This summer, six young adults engaged in a unique eight-week learning experience with ZarLab, learning practical skills in genomics and bioinformatics while conducting research on large-scale human genetic datasets. These four undergraduate students participated in the Bruins-In-Genomics (B.I.G.) Summer Program, an intensive laboratory and seminar program aimed at providing real-world experience for students who are interested in pursuing interdisciplinary graduate education in the quantitative and biological sciences. In addition, two Los Angeles-area high school students participated in laboratory activities as volunteer researchers.
Eleazar Eskin, co-organizer of the summer program, and Serghei Mangul, post-doctoral scholar, hosted the young scholars in ZarLab, a UCLA computational genetics group affiliated with both the Computer Science Department and the Human Genetics Department. Mangul supervised a group of students who collaborated on a project aimed at developing computational methods for the study of the human immune system and microbiome. Working with data from one of the largest sequencing projects in the world, the Genotype-Tissue Expression (GTEx) study, the students analyzed more than 8,000 samples obtained from 544 individuals and representing 53 different tissue types. In doing so, they gained familiarization with current approaches to studying how changes in our genes contribute to common human diseases.
During a poster session on August 12, 2016, the B.I.G. participants presented the results of their work on GTEx:
- Jeremy Rotman: “Studying the microbiome by analyzing the coverage of sequencing reads mapped to viruses, eukaryotes, and bacteria”
- Benjamin Statz: “An improved method for analysis of variable domain of B and T cell receptors”
- William Van Der Wey: “Functional profiling of microbial communities across multiple human tissues”
- Kevin Wesel: “Profiling repeat elements across multiple human tissues”
In addition to mentoring B.I.G. Program students in ZarLab, Mangul developed and presented a three-part series of workshops introducing students to UNIX earlier during the program.

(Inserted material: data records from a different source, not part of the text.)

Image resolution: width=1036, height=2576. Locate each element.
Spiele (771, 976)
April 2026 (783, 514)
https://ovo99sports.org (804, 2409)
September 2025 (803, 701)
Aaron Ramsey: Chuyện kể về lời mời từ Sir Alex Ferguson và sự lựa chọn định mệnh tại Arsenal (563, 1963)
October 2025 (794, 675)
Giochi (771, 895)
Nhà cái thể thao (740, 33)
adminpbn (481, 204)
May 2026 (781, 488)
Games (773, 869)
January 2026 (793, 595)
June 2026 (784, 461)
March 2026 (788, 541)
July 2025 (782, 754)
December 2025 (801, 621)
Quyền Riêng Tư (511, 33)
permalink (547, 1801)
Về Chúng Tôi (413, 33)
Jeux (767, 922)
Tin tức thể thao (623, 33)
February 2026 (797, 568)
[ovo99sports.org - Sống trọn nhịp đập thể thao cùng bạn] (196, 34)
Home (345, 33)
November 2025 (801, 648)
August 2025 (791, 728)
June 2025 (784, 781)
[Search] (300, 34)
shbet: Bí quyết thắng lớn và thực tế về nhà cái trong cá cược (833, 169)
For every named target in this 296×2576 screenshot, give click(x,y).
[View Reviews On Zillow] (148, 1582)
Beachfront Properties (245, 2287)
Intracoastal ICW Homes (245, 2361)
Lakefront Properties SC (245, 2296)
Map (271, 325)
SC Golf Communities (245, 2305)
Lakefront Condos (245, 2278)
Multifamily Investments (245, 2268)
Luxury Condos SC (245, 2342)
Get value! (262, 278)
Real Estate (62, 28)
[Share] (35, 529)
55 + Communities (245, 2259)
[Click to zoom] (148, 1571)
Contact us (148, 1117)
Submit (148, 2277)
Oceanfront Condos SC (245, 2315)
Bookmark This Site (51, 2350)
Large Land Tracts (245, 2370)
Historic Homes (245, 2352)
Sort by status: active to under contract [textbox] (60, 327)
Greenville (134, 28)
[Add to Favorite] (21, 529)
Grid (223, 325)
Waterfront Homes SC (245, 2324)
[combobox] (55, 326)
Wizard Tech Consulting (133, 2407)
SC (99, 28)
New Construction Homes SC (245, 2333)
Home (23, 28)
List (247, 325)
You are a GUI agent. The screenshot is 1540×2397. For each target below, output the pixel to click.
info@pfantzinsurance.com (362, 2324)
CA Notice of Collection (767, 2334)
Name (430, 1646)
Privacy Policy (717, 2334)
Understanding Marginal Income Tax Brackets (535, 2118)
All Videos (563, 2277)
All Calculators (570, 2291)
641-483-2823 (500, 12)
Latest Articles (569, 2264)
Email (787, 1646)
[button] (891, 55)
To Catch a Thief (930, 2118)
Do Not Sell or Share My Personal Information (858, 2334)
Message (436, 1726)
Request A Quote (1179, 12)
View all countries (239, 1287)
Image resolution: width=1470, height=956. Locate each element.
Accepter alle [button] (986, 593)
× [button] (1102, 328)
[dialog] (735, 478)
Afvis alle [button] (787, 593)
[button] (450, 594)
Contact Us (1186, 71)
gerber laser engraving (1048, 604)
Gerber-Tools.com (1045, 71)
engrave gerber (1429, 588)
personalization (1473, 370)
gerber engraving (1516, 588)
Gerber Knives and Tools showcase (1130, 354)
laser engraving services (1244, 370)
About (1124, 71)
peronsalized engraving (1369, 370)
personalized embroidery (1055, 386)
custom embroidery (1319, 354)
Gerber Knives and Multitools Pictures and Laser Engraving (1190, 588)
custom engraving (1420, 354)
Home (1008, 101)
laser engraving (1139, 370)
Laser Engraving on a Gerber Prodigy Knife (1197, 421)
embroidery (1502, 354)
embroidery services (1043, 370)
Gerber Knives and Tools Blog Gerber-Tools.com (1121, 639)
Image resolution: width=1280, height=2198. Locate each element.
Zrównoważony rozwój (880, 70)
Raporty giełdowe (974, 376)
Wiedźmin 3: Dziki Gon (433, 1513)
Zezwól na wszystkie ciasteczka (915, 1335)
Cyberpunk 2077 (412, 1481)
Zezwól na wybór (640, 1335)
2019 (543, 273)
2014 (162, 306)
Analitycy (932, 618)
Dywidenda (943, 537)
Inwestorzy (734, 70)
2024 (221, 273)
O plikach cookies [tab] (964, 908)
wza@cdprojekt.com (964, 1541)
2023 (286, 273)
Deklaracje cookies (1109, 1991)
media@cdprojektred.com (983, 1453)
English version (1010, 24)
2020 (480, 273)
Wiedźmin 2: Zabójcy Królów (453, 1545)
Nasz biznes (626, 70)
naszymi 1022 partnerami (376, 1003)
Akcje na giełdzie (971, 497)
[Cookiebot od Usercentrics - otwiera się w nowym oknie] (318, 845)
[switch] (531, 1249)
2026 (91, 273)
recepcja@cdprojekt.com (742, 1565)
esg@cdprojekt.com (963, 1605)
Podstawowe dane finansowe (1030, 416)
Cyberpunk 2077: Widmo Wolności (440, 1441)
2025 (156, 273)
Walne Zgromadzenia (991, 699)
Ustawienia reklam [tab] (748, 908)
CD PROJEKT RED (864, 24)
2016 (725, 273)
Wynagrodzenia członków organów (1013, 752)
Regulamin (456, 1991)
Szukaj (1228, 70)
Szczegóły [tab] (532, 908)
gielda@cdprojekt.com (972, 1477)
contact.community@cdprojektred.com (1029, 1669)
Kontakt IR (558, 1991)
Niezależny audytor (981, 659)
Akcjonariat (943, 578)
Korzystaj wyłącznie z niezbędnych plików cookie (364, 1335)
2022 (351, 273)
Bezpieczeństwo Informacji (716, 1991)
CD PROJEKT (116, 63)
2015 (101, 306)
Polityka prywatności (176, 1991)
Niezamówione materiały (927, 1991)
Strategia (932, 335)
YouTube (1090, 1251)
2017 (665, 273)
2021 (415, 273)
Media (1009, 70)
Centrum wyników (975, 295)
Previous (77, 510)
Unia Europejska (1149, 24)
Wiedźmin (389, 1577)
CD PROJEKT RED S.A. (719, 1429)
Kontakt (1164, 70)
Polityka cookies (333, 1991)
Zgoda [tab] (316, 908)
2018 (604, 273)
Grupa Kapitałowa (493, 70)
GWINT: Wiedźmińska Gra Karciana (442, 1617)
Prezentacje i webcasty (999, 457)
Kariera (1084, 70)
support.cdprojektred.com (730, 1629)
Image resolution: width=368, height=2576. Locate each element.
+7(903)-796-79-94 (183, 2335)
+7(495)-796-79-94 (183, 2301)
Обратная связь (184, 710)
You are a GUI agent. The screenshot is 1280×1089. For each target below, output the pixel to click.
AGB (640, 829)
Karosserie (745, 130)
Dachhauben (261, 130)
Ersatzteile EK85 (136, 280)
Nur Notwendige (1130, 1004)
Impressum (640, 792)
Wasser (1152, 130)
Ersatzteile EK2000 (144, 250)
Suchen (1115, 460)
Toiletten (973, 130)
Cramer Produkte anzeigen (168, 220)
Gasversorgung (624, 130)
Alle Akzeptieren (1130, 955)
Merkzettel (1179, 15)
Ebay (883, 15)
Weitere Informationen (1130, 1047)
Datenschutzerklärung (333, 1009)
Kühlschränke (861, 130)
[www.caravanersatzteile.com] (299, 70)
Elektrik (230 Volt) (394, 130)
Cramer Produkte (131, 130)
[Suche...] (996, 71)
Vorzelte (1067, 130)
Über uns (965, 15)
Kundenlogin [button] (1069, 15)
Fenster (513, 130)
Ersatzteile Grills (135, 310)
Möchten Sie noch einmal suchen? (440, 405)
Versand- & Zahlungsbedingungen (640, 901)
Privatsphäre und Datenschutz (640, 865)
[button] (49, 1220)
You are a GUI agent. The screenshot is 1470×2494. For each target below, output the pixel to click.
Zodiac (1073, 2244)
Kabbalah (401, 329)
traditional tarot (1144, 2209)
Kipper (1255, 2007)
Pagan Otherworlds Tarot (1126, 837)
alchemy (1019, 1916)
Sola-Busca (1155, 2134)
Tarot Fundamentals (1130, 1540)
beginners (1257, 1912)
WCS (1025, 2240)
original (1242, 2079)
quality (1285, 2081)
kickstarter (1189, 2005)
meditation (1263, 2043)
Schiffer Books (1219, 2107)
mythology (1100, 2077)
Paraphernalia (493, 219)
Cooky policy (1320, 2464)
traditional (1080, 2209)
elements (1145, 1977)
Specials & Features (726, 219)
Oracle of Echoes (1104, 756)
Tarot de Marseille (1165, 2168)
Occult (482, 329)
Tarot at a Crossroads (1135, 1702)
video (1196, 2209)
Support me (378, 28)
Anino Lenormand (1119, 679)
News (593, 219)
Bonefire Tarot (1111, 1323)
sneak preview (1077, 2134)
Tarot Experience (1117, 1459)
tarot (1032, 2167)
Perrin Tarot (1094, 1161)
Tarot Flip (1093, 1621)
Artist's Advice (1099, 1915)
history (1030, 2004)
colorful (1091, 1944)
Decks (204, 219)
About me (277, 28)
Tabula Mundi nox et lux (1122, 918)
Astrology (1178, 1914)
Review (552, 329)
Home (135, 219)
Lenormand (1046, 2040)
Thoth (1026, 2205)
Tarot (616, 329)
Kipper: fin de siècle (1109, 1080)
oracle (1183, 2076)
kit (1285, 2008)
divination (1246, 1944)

Eskin and Mangul also hosted a B.I.G. Program student, Samantha Jenson, who collaborated with Jonathan Flint, a world-renowned authority on the genetics of depression and co-director of UCLA’s Depression Grand Challenge. This year, Eskin facilitated a Neurogenetics working group and weekly neurogenetics seminar series for the B.I.G. Program. Participants in this group gained first-hand experience in the process of developing methods for mapping the underlying genetic causes of Major Depression Disorder. Jenson presented her work on “Structural variant discovery in Major Depression Disorder” during the August 12th poster session.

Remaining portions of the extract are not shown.